L’intérêt d’avoir rejoint REPAIR est surtout de pouvoir bénéficier d’une grande aide technique. Malgré la quantité d’information disponible et l’internet, il y a beaucoup de mauvaises informations qui circulent. Faire partie de REPAIR m’a apporté ce soutien et la possibilité d’échanger avec des professionnels déjà engagés dans une démarche durable.
- Quelle certification environnementale vous intéresse et pourquoi ?
La production apicole et les cultures de plein champ seront certifiées bio.
Pour notre production de vanille, qui utilise des poteaux en plastique recyclés et pour le maraîchage aquaponique, qui est une production hors-sol, la certification bio ne sera pas accessible.
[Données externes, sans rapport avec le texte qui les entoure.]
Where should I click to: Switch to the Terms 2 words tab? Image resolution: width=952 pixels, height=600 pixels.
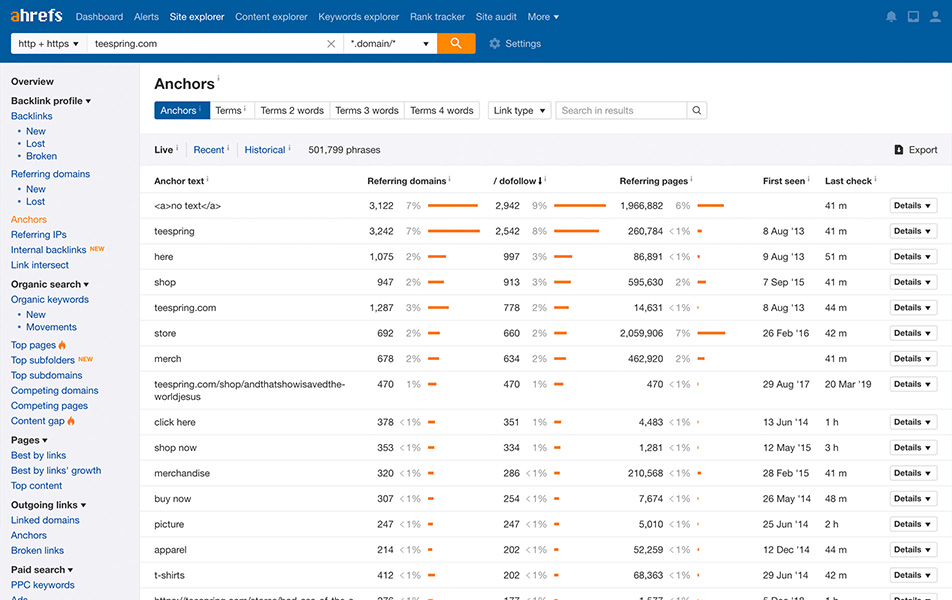pos(292,111)
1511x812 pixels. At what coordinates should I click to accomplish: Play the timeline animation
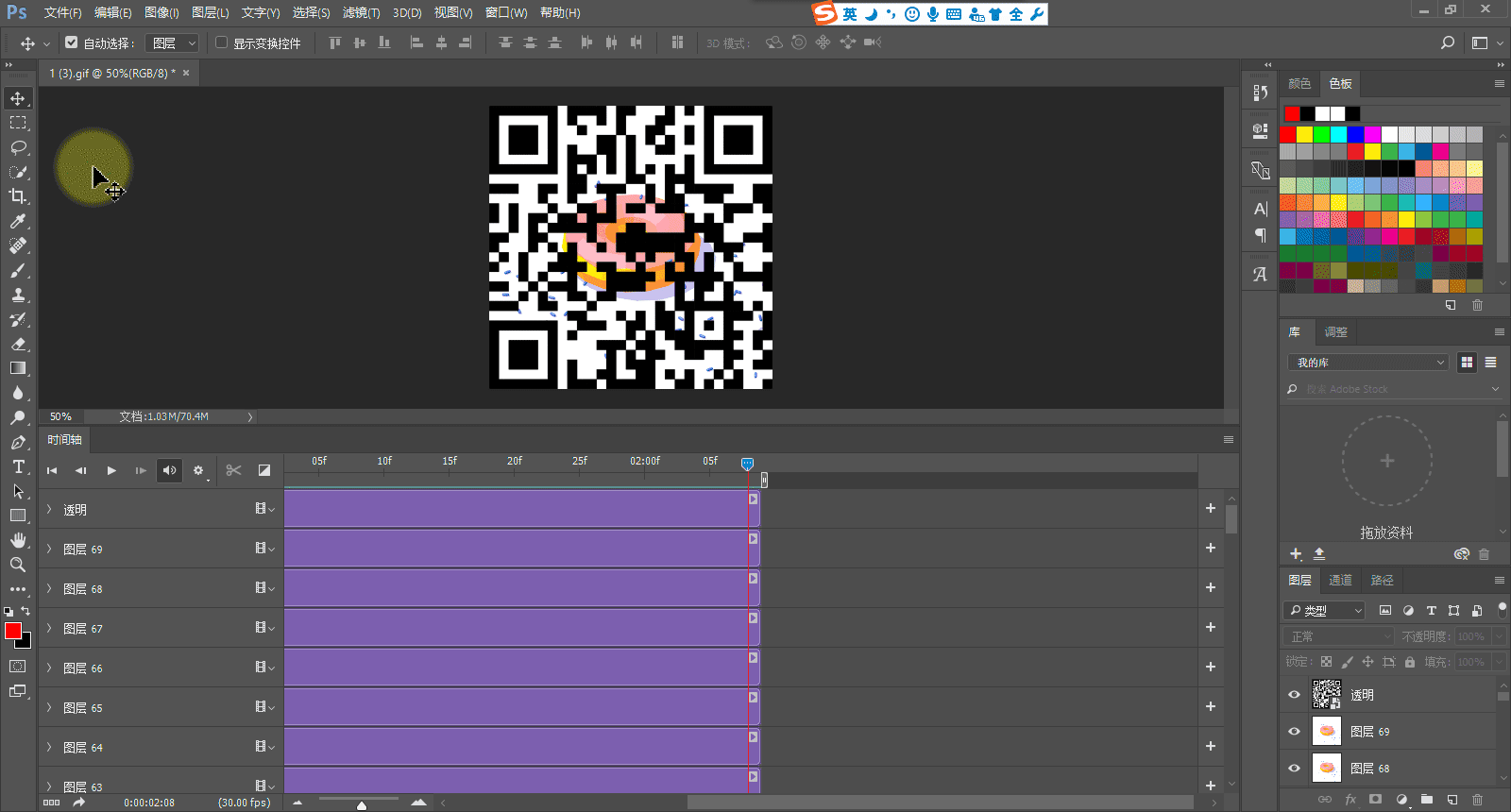111,470
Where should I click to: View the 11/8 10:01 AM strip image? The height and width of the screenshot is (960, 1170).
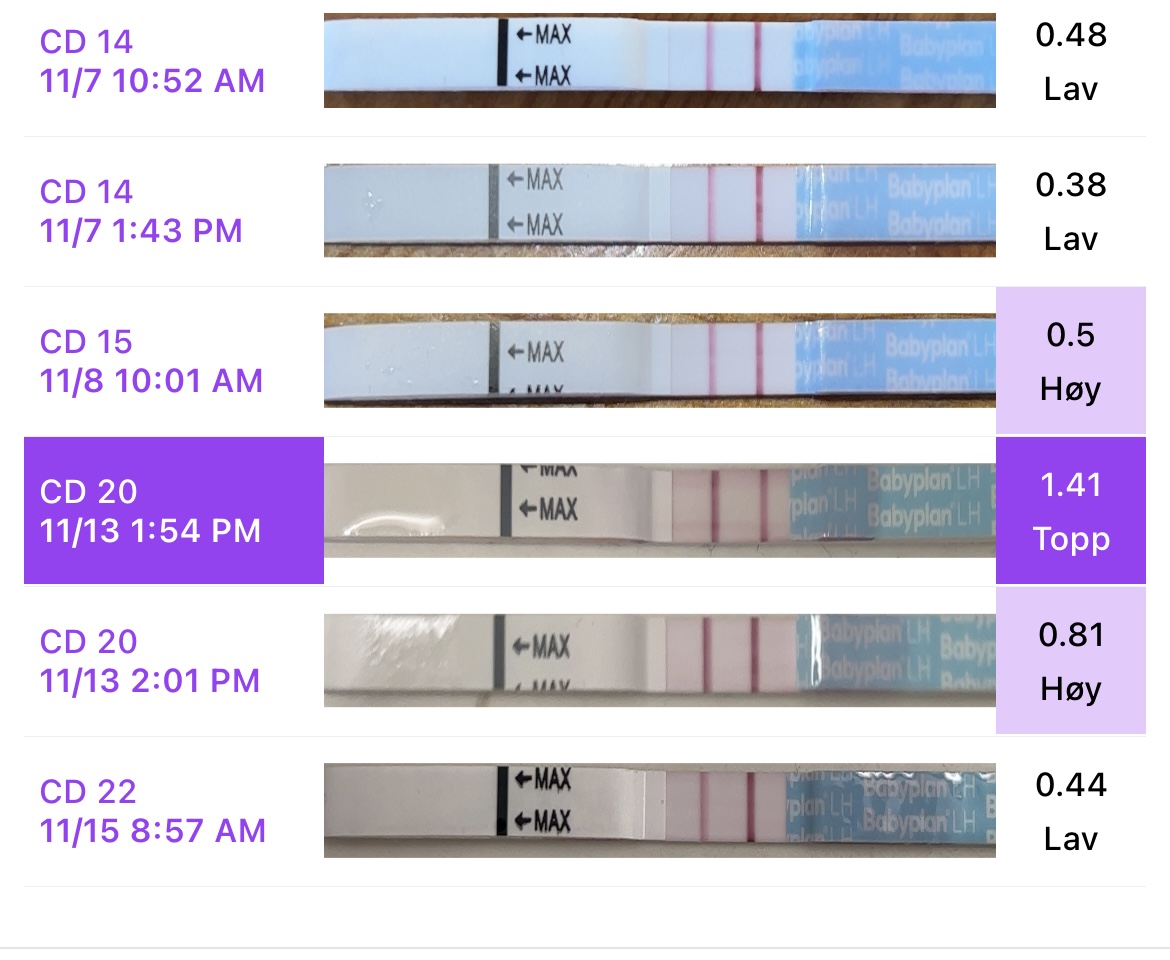pyautogui.click(x=659, y=360)
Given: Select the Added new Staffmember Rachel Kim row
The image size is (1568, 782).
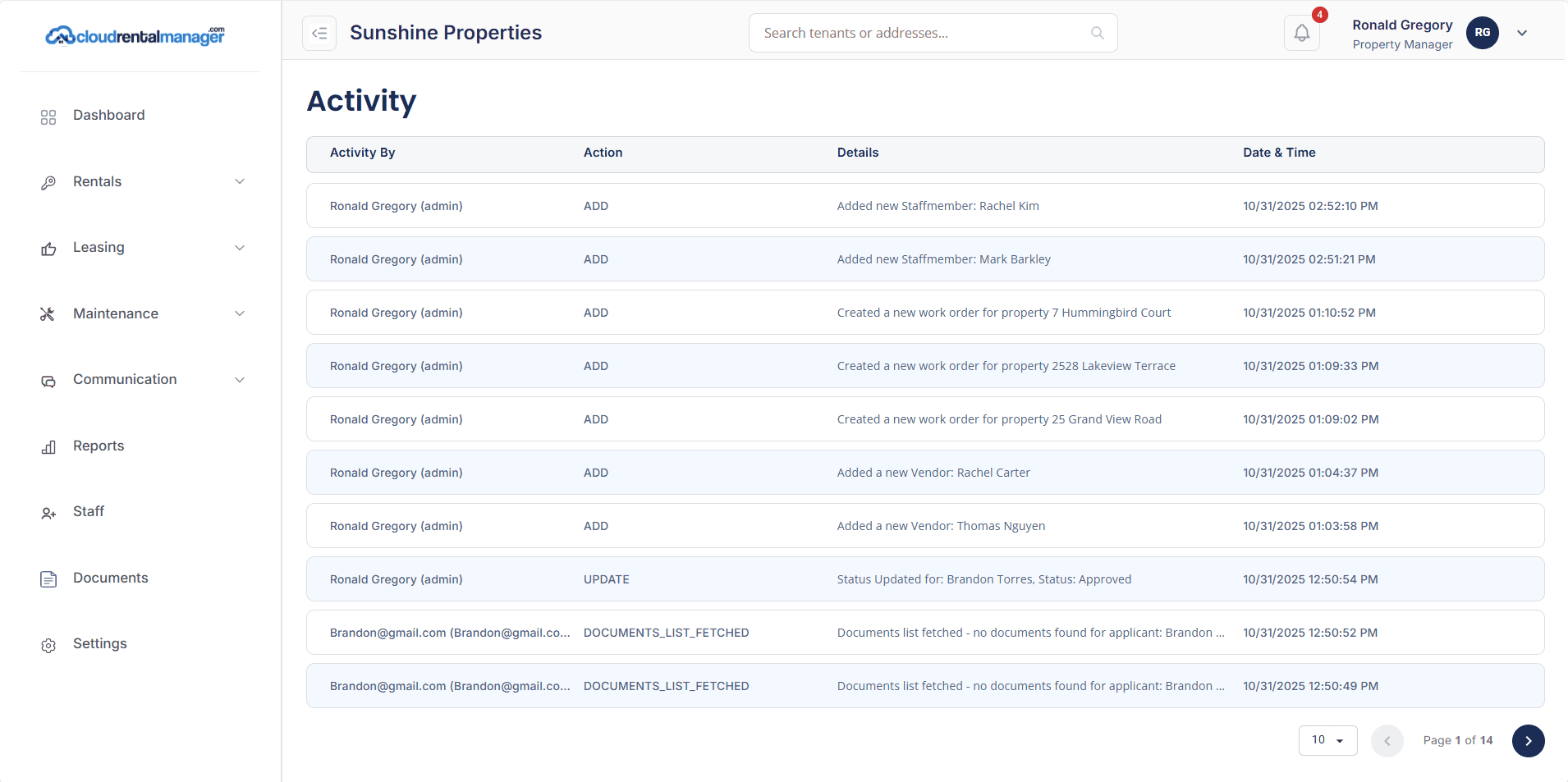Looking at the screenshot, I should 924,206.
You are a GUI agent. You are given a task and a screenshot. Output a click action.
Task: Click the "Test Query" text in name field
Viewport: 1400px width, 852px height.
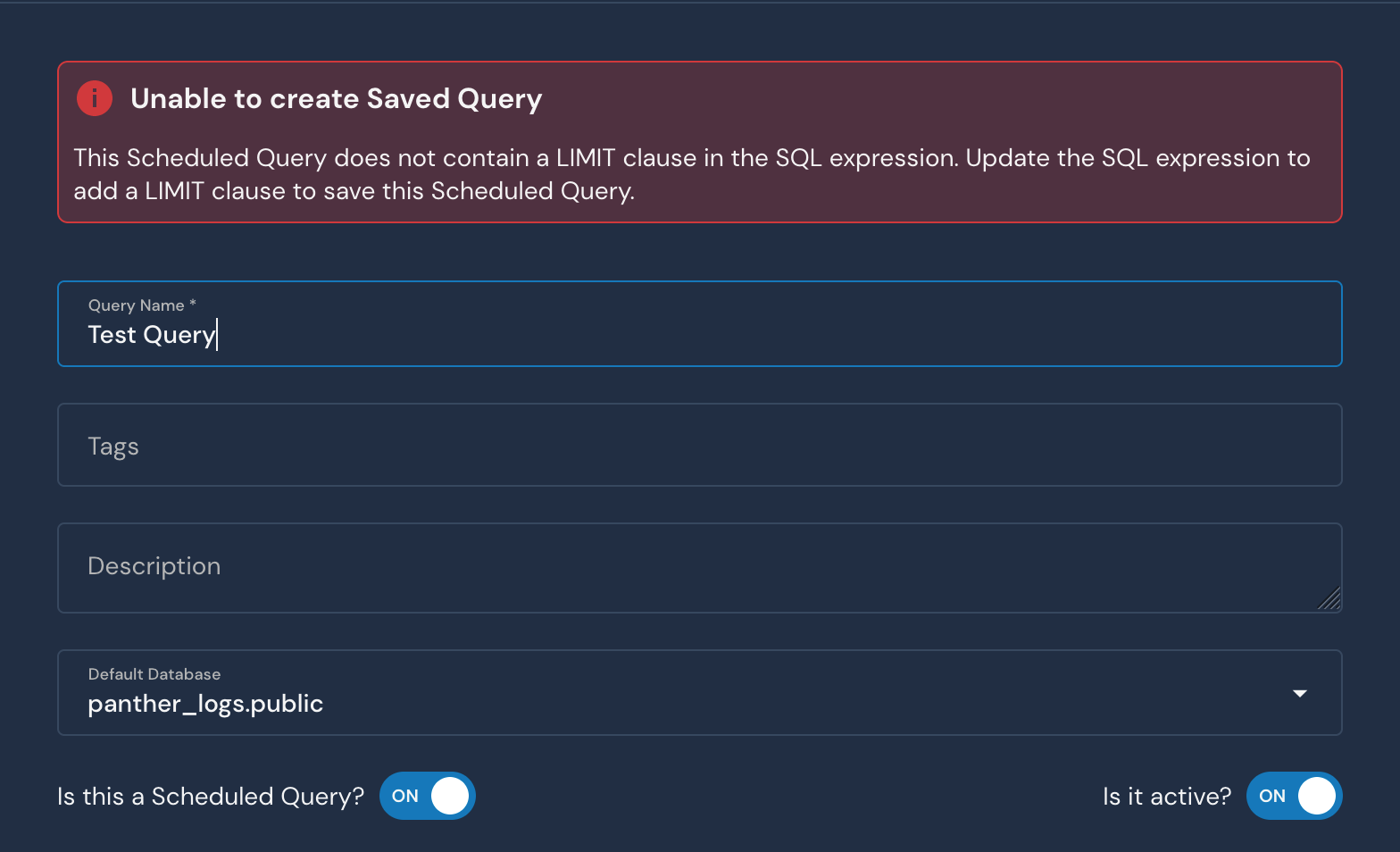click(x=152, y=335)
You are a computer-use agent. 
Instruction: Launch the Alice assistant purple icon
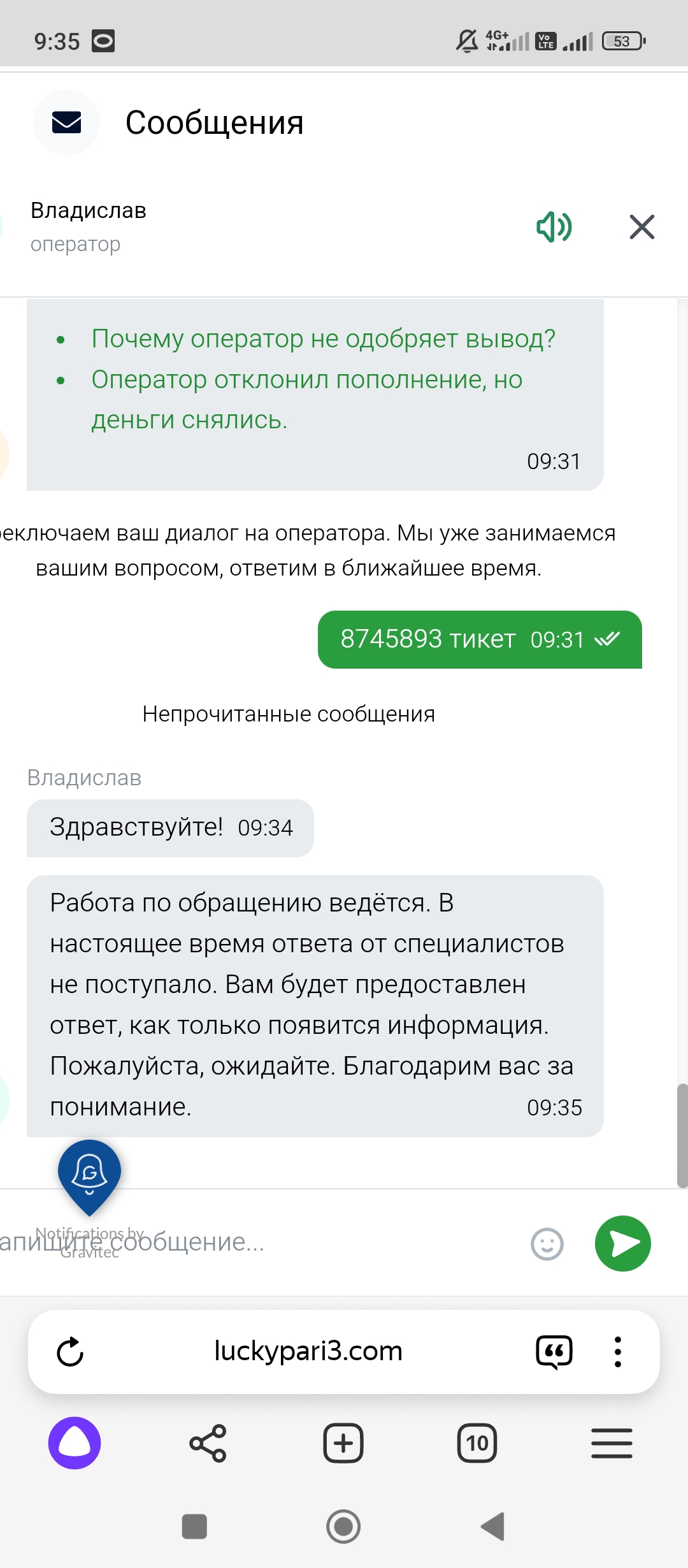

Nous viserons donc l’agriculture intégrée.
On aura un rendement moins important qu’en utilisant des solutions chimiques, mais en une génération nous avons déjà démontré que le durable est rentable, créateur d’emploi, incubateur d’innovation et que malgré la crise économique, notre activité est en progression constante en local et à l’export.
Beaucoup pensaient que le Durable n’était qu’un « phénomène de mode », mais grâce aux échanges d’informations, à l’éducation et une génération montante qui veut réellement se battre pour protéger notre terre, nous pouvons complètement construire un modèle de société sans recours aux produits de synthèses pour la production agricole.